A curious flutter began under my pulse. Eddie and Gabe had been together so long they seemed eternal.

She was home, and awake. One of the things about visiting psions, when we have a minor in precog we're usually home when you need us. Her shields flushed red as I laid my hand against the gate; the lock clicked open as Gabe's work recognized me. I pushed at the gate before it could close again and stepped through.

The gardens were another shock, full of weeds. Eddie had always kept them pristine-of course, a dirtwitch's trade is in his garden. Skinlin are mostly concerned with growing things, like hedgewitches, but hedgewitches are more interested in using plant material to accessorize spellwork. Skinlin are the modern equivalent of kitchen witches; most of them work for biotech firms, getting plants to give up cures for mutating diseases and splicing together plant DNA with sonic magick or complicated procedures. Their only real drawback is that they're berserkers in a fight. A Skinlin in a rage is like a Chillfreak-they don't stop even when wounded. Eddie was fast, mean, and good; I never wanted to fight him.

I trudged up to the front door as night began to breathe in the garden, more disturbed than I could have ever admitted.

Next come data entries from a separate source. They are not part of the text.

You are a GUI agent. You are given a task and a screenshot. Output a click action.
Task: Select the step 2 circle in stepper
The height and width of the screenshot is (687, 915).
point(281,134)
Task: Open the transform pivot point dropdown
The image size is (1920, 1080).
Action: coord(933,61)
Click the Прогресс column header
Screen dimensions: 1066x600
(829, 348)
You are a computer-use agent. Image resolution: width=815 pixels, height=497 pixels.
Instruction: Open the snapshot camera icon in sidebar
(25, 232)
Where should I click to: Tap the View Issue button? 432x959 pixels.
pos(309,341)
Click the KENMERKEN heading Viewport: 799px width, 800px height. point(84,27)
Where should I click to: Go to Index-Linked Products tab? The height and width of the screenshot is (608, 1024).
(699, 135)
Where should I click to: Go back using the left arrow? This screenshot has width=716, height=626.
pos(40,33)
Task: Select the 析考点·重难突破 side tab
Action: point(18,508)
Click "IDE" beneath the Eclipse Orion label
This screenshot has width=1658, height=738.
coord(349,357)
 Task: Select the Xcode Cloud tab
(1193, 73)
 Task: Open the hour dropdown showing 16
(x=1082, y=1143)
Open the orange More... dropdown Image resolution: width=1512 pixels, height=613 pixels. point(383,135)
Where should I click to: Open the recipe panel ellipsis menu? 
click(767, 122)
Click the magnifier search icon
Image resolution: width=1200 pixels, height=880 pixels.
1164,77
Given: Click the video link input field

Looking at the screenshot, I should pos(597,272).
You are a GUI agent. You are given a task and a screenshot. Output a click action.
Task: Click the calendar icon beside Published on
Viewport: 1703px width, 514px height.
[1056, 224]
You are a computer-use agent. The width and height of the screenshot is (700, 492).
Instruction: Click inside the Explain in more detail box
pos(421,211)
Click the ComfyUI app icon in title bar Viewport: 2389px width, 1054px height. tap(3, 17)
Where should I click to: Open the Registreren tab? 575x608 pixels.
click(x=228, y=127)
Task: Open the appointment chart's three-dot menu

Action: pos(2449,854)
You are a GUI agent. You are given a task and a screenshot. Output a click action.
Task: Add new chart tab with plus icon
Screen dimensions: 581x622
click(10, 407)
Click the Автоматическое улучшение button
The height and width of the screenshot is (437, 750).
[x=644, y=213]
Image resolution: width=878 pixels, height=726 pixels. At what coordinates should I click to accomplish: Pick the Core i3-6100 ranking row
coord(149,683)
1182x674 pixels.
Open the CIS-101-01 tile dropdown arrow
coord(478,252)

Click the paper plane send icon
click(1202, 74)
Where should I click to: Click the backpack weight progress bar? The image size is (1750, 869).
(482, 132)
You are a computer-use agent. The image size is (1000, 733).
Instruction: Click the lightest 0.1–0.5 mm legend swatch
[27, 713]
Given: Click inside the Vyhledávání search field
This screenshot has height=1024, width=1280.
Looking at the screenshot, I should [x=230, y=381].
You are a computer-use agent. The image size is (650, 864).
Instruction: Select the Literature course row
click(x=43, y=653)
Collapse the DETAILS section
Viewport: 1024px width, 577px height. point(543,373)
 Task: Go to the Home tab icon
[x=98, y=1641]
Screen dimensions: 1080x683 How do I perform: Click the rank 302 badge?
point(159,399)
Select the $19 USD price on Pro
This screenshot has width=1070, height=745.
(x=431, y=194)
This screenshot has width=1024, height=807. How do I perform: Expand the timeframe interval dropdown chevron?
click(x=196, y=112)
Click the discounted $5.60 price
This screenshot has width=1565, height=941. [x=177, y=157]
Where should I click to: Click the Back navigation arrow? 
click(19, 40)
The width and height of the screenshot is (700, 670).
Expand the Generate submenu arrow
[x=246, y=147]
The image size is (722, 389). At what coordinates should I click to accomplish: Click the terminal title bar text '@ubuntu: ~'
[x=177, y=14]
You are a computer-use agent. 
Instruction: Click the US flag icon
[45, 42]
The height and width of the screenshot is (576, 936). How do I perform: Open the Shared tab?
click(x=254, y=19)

The mark on my shoulder pulsed steadily like a heartbeat. Japhrimel, keeping contact with me the only way he could.

Is it the only way he can? I've heard his voice inside my head before, been able to call him without words. The thought froze me on the step, my hand raised to knock on Gabe's red-painted door. The house simmered above me, three stories of brownstone with even more shielding wedded to its physical structure. Would I know it if Japhrimel was inside my mind right now, a thin shadow under my thoughts?

The idea called up a nervous flare of something close to panicked loathing. Communication was one thing, but thinking the cubic centimeters inside my skull might not be wholly my own was…

You learn early that your body betrays you-it's your mind that has to stay impregnable. Polyamour's voice echoed in my memory, husky and beautiful. I shivered, pushed the thought away.

The door opened. Gabe regarded me with her dark eyes. The final shock was the worst one, I think, the one that made the world go gray and the mark on my shoulder smash with pain that shocked me, brought me up and made me gasp. My emerald burned on my cheek, answering hers.

Gabriele Spocarelli, Necromance and my friend, had aged.